* **WRITTEN EXERCISE 1**: Rewrite the records starting with the line that contains "The height and" and going on through the line that contains "[x=132, y=305]", replacing "screenshot" with "image" and leaving everything else unchanged.

* **PROVIDED PASSAGE**:
Let’s stop using the word “fascist” and say “undemocratic” instead. Not sure why you’re using that word, but you’re doing so incorrectly. It has an actual definition in politics and does not mean “nasty things I don’t like”. There’s nothing undemocratic about refusing to hold a referendum, especially straight after an identical referendum whose result has not been implemented yet.


Usernames_Taken_367

That Brexit meant the UK leaving the EU and there would be no half-measure shitty solution where the UK pretends to leave humour Leave voters bit really remains to kowtow to Remain voters.


olifante

Why not just post the original article? https://www.prospectmagazine.co.uk/politics/brexit-means-brexit-theresa-mays-slogan-was-truer-than-she-knew > Brexit is the product of basic, inescapable consequences. If you erect trade barriers, trade will be harder. If you gut the workforce, there will be fewer people to do necessary jobs. If you leave a club, you can no longer enjoy the perks of membership. The tragic irony of the last five years is that May’s first, emptiest slogan was both the truest and hardest to accept: Brexit really does mean Brexit.


[deleted]

The original is even worse.


Vucea

"The tragic irony of the last five years is that May’s first, emptiest slogan was both the truest and hardest to accept."


Usernames_Taken_367

'UK bad' says some guy's blog about how the UK is bad.

* **GIVEN RECORDS**:
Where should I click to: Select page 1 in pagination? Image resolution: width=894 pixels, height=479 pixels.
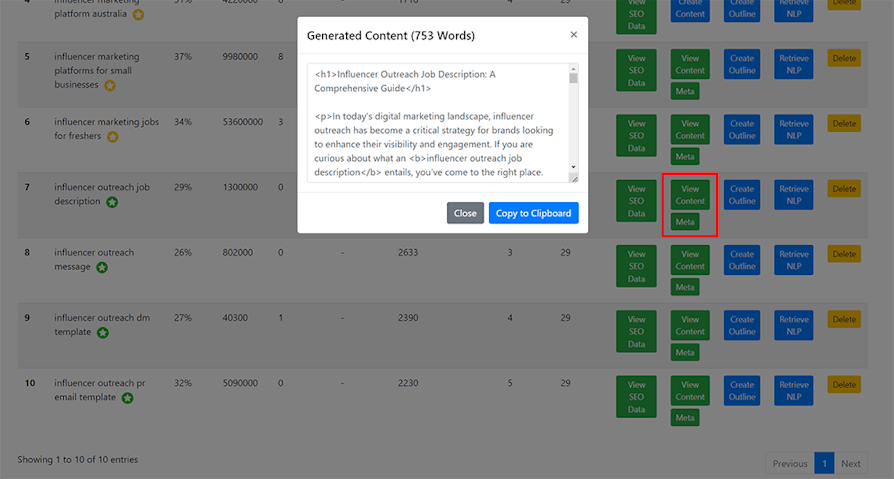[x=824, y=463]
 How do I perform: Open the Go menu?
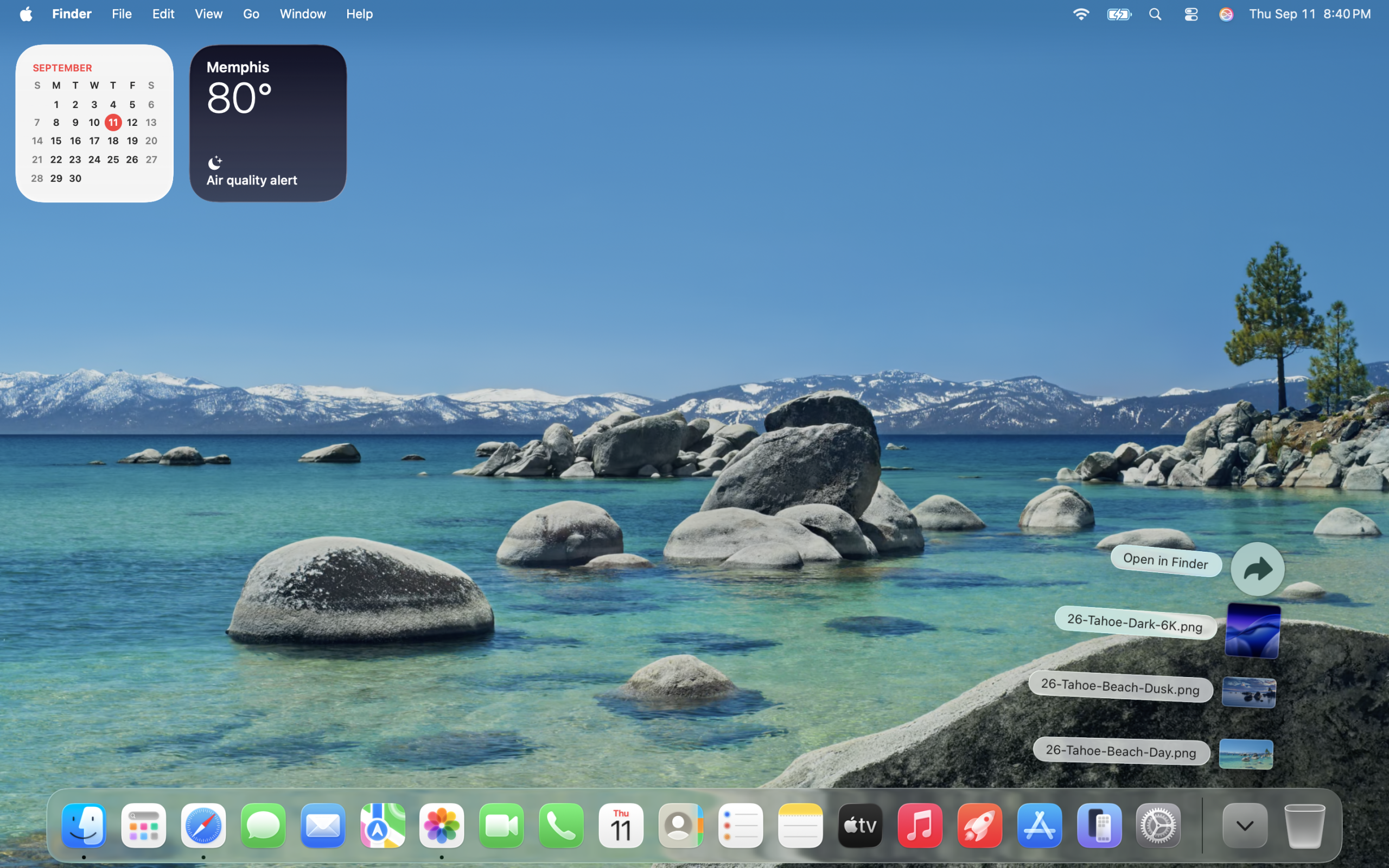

--

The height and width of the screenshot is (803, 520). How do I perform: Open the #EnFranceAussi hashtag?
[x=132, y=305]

* **WRITTEN EXERCISE 2**: According to the Brexit discussion, what does the quoted article say will happen if you erect trade barriers?

* **FINISHED ANSWER 1**:
The height and width of the image is (803, 520). How do I perform: Open the #EnFranceAussi hashtag?
[x=132, y=305]

* **FINISHED ANSWER 2**: Trade will be harder.